Check every line of the data for the string "target" and copy the ones that have it.

START DATA FOR ANALYSIS

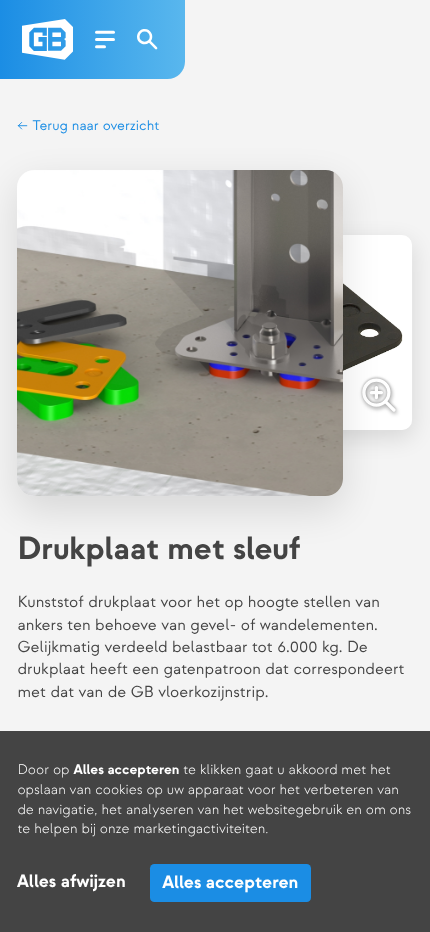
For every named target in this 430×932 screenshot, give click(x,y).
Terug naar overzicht (94, 126)
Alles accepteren (230, 882)
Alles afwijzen (71, 882)
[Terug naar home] (47, 39)
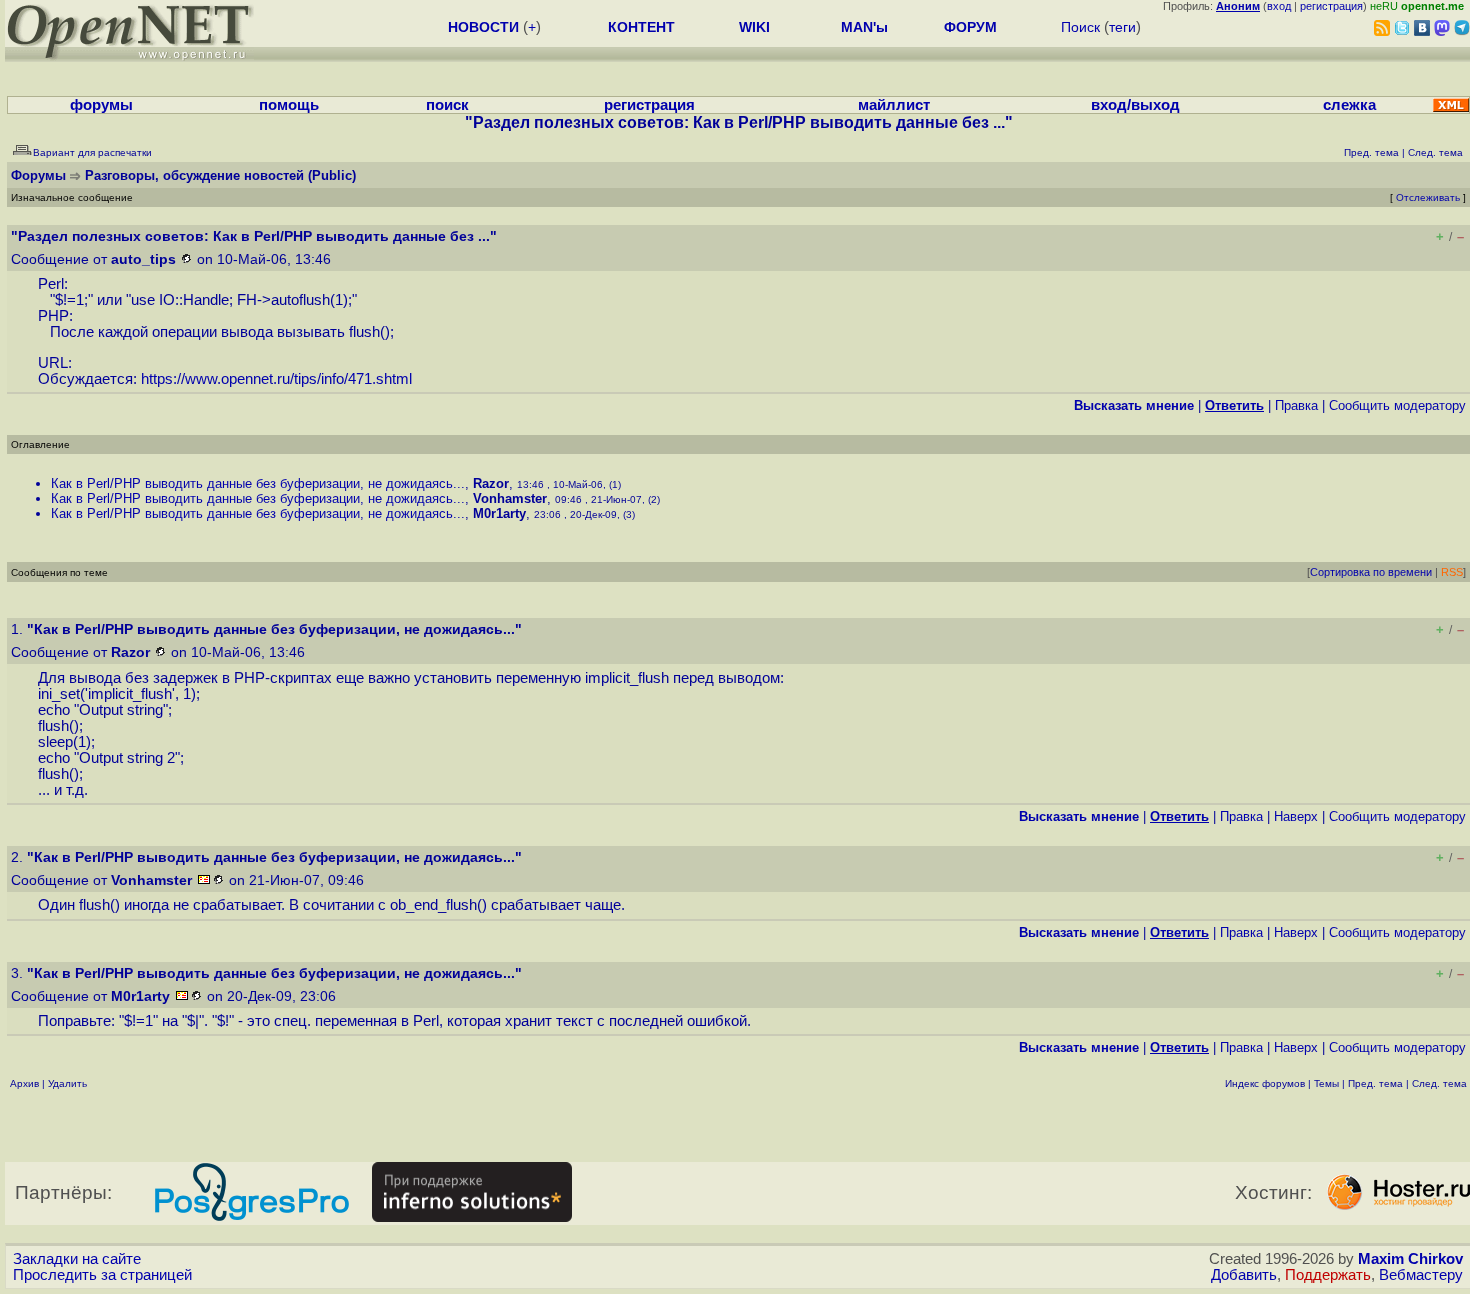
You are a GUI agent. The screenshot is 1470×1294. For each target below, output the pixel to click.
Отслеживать (1428, 197)
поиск (447, 105)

END DATA FOR ANALYSIS

_TASK OUTPUT_.
For every named target in this 430×932 screenshot, give click(x,y).
You are a GUI agent. The screenshot is 1470×1294. For each target below, output the pixel to click.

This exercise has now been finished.